[Stored records]
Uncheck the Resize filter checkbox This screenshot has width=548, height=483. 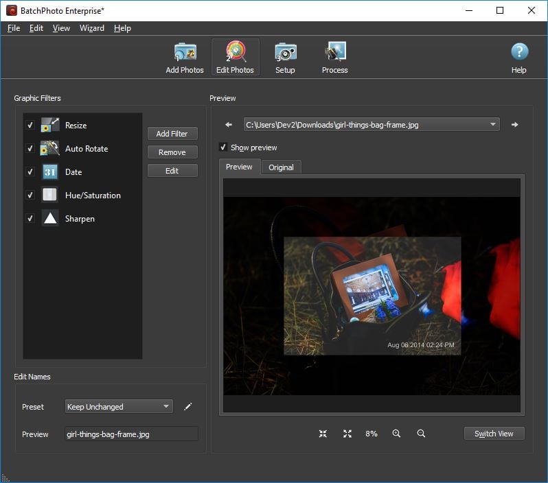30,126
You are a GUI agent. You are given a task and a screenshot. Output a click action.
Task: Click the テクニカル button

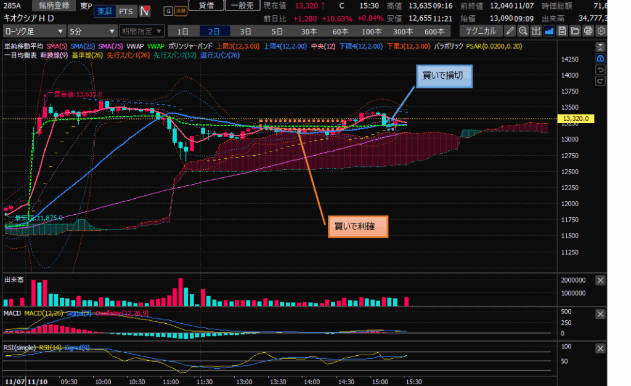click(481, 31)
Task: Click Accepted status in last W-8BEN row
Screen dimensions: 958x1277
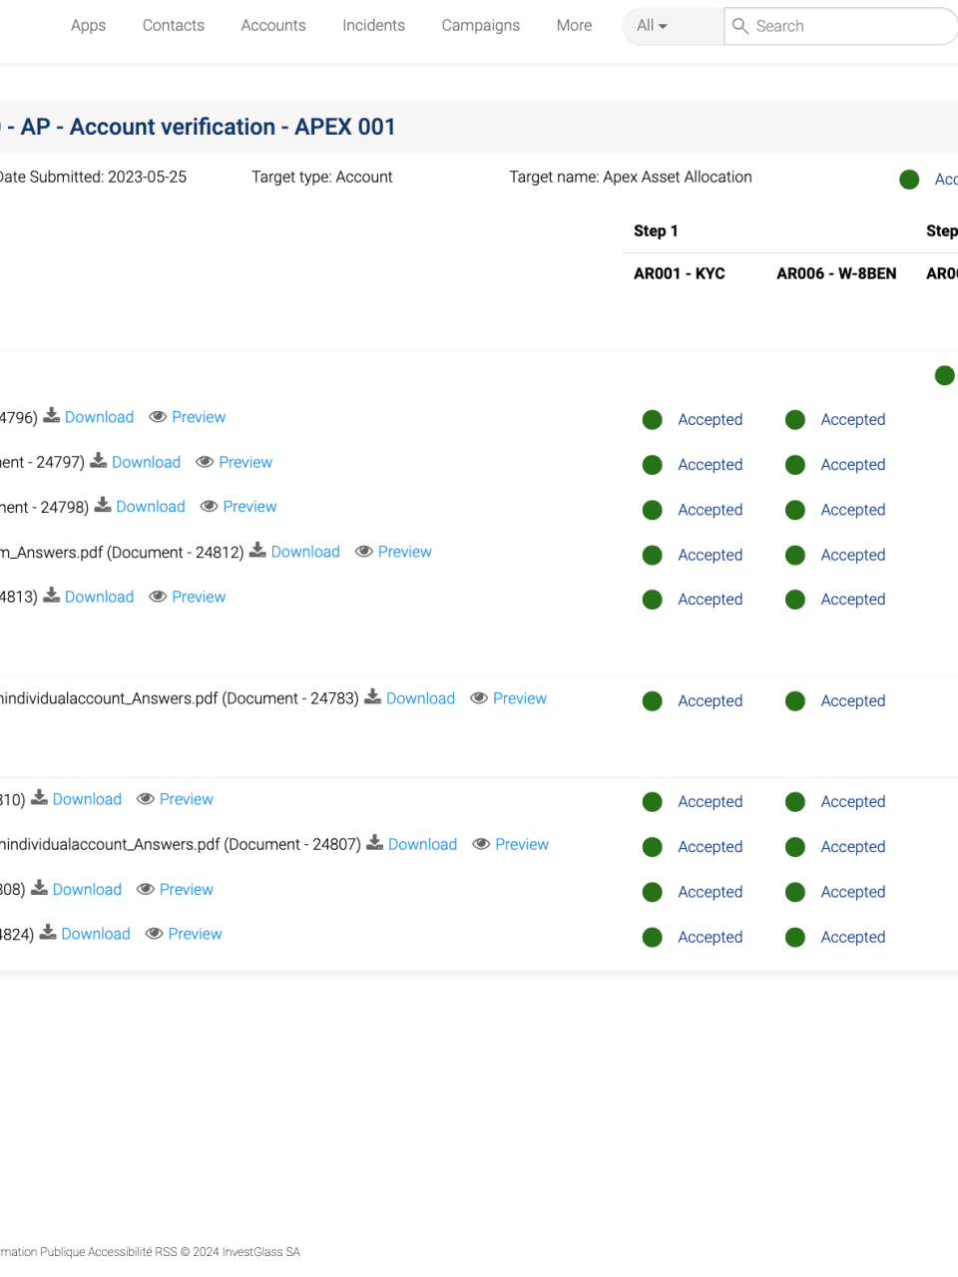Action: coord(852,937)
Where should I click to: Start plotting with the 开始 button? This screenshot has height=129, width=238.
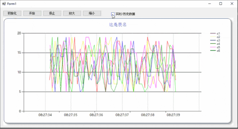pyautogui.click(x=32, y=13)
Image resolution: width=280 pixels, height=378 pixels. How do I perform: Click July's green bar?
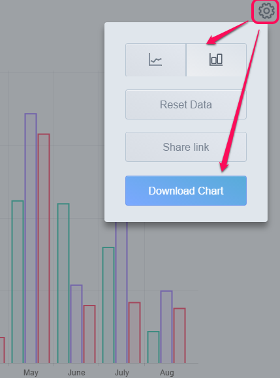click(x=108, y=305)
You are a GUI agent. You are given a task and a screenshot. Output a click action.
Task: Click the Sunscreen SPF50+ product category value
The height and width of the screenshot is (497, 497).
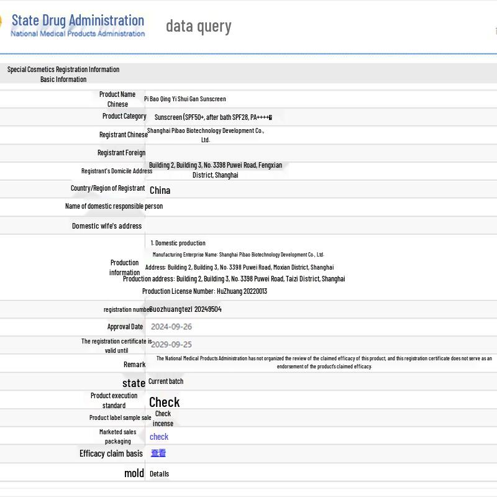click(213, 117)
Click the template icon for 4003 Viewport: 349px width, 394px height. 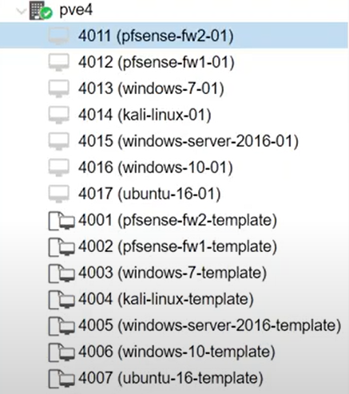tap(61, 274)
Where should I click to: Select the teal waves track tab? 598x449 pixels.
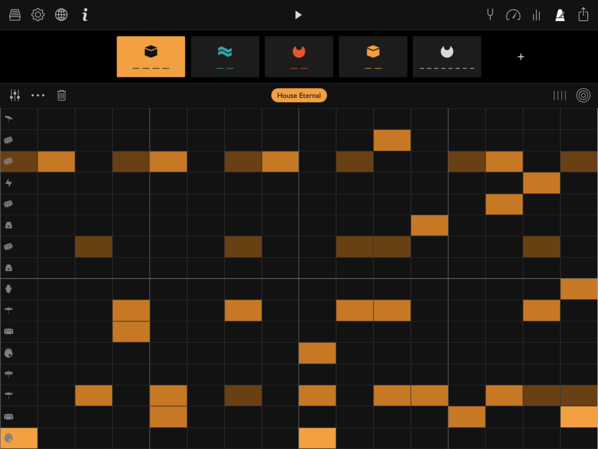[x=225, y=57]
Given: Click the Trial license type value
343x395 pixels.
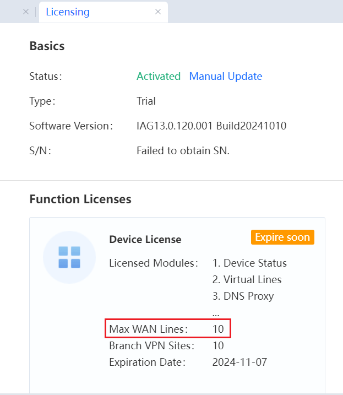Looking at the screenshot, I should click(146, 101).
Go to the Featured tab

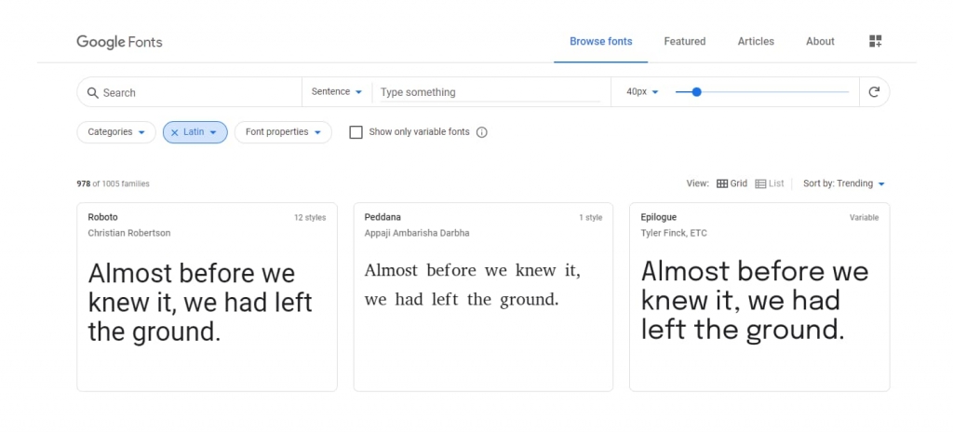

*REQUIRED WORK*: Print exactly the lines from the line with "Given: Click the Trial license type value" through the end of the data, both ends included, and print no pictures.

*RESULT OF THE EXERCISE*:
Given: Click the Trial license type value
343x395 pixels.
Looking at the screenshot, I should click(146, 101).
Go to the Featured tab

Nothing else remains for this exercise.